While the OpenADC implementation seems to be well separated from the GUI, the rest of the implementation seems to require the GUI components ?

Thank you!

Hello,

Ah… the glitch explorer is at the top of my todo list for documentation. What you are describing is exactly what it was designed for, let try to free some time to describe it better and answer your questions.

To some degree - the problem is I used some elements of PySide in the main program logic (particularly signals & slots). I didn’t think of it at the time, but this requires you to have the GUI running.

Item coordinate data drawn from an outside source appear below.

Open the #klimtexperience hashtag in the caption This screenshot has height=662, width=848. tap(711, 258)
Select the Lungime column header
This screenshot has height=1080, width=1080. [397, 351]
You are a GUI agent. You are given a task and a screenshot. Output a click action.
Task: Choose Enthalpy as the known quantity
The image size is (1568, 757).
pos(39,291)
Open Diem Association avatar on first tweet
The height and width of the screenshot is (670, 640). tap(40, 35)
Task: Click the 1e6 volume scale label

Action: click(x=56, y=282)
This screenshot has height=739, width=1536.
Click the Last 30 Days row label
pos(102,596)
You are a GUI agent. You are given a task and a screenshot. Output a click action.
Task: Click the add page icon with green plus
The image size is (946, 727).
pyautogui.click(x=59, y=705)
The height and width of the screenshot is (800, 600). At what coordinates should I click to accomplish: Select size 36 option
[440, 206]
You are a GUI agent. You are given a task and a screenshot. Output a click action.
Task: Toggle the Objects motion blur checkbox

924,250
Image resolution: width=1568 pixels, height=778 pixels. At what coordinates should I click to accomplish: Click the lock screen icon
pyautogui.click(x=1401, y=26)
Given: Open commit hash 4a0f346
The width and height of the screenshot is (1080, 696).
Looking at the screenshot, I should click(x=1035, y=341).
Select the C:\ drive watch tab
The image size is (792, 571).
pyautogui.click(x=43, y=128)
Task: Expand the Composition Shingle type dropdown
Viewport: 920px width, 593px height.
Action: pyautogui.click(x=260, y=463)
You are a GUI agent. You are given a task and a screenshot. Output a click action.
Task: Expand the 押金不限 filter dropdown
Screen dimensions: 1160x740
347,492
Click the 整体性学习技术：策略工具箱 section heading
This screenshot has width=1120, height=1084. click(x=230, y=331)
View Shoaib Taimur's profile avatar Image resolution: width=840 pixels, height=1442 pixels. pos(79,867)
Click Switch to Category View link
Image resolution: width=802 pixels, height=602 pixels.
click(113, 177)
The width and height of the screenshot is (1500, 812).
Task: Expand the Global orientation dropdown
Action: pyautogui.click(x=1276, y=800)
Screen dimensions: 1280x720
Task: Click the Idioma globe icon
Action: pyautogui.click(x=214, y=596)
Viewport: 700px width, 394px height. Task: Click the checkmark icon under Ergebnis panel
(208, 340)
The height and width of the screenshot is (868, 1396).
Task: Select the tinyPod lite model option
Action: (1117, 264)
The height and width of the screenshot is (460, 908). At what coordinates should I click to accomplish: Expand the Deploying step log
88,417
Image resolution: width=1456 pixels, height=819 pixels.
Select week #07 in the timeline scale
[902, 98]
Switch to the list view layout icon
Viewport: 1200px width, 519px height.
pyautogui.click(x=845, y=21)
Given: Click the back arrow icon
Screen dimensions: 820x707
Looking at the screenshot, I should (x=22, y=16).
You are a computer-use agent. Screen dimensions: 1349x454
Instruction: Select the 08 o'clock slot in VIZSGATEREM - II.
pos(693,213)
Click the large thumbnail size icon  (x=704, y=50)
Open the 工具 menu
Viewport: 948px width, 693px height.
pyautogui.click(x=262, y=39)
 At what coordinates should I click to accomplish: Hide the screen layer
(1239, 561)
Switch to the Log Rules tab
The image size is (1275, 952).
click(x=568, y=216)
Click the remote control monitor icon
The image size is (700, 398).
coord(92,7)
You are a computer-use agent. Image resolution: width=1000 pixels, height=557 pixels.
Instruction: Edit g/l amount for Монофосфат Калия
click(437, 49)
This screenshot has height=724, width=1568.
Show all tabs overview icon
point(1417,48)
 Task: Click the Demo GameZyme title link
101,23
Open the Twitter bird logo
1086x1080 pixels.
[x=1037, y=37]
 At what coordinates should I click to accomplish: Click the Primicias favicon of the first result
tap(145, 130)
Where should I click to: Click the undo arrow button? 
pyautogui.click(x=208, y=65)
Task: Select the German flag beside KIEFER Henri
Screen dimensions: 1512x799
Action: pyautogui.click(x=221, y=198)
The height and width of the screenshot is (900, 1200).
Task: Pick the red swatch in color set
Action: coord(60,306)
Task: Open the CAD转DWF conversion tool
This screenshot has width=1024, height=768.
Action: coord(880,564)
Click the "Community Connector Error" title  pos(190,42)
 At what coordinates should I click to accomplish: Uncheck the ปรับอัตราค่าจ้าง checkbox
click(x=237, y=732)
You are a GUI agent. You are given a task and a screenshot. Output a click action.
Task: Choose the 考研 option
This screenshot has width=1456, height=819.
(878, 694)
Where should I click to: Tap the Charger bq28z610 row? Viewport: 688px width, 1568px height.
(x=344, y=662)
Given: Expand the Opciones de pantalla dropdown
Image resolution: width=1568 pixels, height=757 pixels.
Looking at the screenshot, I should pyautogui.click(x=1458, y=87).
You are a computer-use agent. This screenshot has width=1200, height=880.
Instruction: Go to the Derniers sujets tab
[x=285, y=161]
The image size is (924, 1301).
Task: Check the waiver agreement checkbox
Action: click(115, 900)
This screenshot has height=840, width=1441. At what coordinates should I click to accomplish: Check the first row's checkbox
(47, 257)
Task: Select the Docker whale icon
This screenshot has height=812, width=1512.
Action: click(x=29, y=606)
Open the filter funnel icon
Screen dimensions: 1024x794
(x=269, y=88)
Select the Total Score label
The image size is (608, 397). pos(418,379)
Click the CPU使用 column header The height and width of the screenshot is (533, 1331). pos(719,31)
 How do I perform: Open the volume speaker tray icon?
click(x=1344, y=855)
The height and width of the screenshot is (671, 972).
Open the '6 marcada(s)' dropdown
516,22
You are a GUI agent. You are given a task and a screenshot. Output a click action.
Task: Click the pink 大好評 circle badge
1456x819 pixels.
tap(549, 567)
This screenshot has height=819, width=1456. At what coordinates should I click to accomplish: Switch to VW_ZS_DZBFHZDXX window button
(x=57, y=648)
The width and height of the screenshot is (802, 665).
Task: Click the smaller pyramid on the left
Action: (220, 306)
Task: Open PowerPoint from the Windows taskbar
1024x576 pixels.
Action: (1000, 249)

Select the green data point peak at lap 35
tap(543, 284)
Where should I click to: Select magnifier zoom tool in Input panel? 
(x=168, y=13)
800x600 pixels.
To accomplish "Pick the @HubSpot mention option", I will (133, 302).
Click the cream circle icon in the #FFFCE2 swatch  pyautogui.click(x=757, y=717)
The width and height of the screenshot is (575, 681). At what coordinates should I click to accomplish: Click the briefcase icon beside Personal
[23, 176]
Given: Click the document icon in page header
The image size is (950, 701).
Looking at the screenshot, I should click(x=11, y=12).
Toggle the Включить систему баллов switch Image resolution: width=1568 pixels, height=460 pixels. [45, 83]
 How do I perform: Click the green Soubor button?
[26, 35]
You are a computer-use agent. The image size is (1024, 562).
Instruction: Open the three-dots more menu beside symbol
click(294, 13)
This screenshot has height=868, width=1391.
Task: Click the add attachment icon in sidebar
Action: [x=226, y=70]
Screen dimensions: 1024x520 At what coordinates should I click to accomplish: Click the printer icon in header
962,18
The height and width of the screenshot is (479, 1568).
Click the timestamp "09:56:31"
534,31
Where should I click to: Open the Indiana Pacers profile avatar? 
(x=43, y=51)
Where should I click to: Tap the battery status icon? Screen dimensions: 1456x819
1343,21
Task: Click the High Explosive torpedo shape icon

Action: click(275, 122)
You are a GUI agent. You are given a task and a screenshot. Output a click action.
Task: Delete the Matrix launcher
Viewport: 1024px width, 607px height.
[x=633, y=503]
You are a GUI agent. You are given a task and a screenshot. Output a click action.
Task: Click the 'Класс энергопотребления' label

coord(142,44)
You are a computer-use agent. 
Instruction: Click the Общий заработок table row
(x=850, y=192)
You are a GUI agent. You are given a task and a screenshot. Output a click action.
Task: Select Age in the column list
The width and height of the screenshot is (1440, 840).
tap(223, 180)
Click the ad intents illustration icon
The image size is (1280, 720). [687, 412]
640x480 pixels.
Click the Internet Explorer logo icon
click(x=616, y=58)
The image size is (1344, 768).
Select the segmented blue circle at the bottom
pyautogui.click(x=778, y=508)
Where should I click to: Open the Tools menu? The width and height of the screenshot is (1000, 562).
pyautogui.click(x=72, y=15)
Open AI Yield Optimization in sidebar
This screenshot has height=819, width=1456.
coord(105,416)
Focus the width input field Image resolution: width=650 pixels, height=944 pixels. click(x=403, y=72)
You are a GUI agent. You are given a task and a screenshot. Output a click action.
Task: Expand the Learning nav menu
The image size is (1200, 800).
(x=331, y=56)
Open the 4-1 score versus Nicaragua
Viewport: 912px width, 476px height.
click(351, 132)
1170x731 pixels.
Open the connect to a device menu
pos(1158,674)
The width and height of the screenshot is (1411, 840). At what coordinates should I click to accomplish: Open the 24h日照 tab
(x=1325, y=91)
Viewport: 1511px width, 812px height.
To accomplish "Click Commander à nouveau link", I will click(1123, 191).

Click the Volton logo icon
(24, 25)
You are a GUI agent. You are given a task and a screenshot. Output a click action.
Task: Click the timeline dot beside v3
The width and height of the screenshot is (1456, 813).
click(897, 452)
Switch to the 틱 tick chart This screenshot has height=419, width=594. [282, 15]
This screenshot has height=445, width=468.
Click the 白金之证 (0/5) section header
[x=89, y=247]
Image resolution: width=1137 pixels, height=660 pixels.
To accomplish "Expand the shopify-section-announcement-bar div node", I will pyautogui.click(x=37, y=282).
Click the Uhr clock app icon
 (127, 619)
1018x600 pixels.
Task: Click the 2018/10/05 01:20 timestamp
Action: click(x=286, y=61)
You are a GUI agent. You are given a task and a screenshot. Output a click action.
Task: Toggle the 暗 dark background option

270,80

When running from a script you often need to run the processEvents (or ‘pe()’) command which causes the main event loop to be executed. It’s a bit of a hack but it works.

Normally what I actually do is have a script that inserts some special module into the GUI. For example you aren’t limited to the pull-down menu for the scope, you can just have your own scope class that gets set via the script. The GUI will now work as if you had selected some other scope module. This is especially useful in glitching or when setting IO pins. Let me try to document a few examples, as I’ve been doing almost the same thing.

Regards,

-Colin

Hi Colin,

This is exactly what I did with my Python Script. It is a GUI ‘tool’ stored in ‘software/chipwhisperer/capture/utils’ that can be called from the ChipWhisperer ‘Tools’ menu.
It looks very similar to the ‘Terminal’ Tool, but includes a few more buttons allowing me to reset the target device
or to communicate with the target up to some interesting point.
I also have buttons to start and stop glitching.

The start button starts a QThread. In the thread there is a loop that does what I described in the previous post.
However, it is not only rather slow, but it also segfaults indeterministically (somewhere in QT GUI code) after a bunch of loop iterations. I suspect it is due to some GUI code, but I’m not sure.
Due to this behavior, I started to write a non-GUI script, but I’m still working on it.

Thanks !

Ah… yes this is almost certainly a race condition between the two event loops I think. If possible to keep without the QThread it might work - you can manually call processEvents() to cause events to be executed if you are doing a while loop or similar, which is basically the cheater way of doing threading. There is more legitimate ways such as using a QTimer() for example, or for doing something after each capture there is various signals you can latch onto and have the system call your special function.